• [Objetivo do exercício] Converta as linhas abaixo em uma lista JSON de strings, com um item para cada linha. Deixe de fora as linhas em branco.

··········

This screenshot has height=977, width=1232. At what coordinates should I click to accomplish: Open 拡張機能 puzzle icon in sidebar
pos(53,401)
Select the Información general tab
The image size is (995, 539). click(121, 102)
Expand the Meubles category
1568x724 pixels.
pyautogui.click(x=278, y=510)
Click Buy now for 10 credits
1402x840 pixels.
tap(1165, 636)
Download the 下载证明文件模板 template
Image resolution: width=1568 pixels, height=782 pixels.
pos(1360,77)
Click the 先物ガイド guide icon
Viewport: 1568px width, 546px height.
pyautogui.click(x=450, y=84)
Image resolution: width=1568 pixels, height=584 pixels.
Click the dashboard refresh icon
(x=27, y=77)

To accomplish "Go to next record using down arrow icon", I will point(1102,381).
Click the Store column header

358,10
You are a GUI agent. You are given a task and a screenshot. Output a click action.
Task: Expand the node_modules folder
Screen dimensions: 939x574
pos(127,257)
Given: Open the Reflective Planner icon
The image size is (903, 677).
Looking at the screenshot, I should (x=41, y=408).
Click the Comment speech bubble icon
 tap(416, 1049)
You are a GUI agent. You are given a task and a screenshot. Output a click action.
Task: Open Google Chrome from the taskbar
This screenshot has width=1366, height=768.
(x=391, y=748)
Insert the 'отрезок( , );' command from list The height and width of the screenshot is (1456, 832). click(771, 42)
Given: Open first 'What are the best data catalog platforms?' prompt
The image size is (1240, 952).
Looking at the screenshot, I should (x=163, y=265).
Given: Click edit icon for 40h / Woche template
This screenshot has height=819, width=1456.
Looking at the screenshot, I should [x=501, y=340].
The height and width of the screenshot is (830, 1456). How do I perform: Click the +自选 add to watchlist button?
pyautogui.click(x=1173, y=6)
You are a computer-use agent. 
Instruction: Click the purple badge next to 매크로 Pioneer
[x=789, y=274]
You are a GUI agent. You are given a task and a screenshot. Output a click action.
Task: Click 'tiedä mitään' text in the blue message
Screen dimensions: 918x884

··········

• [Resposta da tarefa]
[
  "This screenshot has height=977, width=1232. At what coordinates should I click to accomplish: Open 拡張機能 puzzle icon in sidebar",
  "pos(53,401)",
  "Select the Información general tab",
  "The image size is (995, 539). click(121, 102)",
  "Expand the Meubles category",
  "1568x724 pixels.",
  "pyautogui.click(x=278, y=510)",
  "Click Buy now for 10 credits",
  "1402x840 pixels.",
  "tap(1165, 636)",
  "Download the 下载证明文件模板 template",
  "Image resolution: width=1568 pixels, height=782 pixels.",
  "pos(1360,77)",
  "Click the 先物ガイド guide icon",
  "Viewport: 1568px width, 546px height.",
  "pyautogui.click(x=450, y=84)",
  "Image resolution: width=1568 pixels, height=584 pixels.",
  "Click the dashboard refresh icon",
  "(x=27, y=77)",
  "To accomplish \"Go to next record using down arrow icon\", I will point(1102,381).",
  "Click the Store column header",
  "358,10",
  "You are a GUI agent. You are given a task and a screenshot. Output a click action.",
  "Task: Expand the node_modules folder",
  "Screen dimensions: 939x574",
  "pos(127,257)",
  "Given: Open the Reflective Planner icon",
  "The image size is (903, 677).",
  "Looking at the screenshot, I should (x=41, y=408).",
  "Click the Comment speech bubble icon",
  " tap(416, 1049)",
  "You are a GUI agent. You are given a task and a screenshot. Output a click action.",
  "Task: Open Google Chrome from the taskbar",
  "This screenshot has width=1366, height=768.",
  "(x=391, y=748)",
  "Insert the 'отрезок( , );' command from list The height and width of the screenshot is (1456, 832). click(771, 42)",
  "Given: Open first 'What are the best data catalog platforms?' prompt",
  "The image size is (1240, 952).",
  "Looking at the screenshot, I should (x=163, y=265).",
  "Given: Click edit icon for 40h / Woche template",
  "This screenshot has height=819, width=1456.",
  "Looking at the screenshot, I should [x=501, y=340].",
  "The height and width of the screenshot is (830, 1456). How do I perform: Click the +自选 add to watchlist button?",
  "pyautogui.click(x=1173, y=6)",
  "You are a computer-use agent. ",
  "Instruction: Click the purple badge next to 매크로 Pioneer",
  "[x=789, y=274]",
  "You are a GUI agent. You are given a task and a screenshot. Output a click action.",
  "Task: Click 'tiedä mitään' text in the blue message",
  "Screen dimensions: 918x884"
]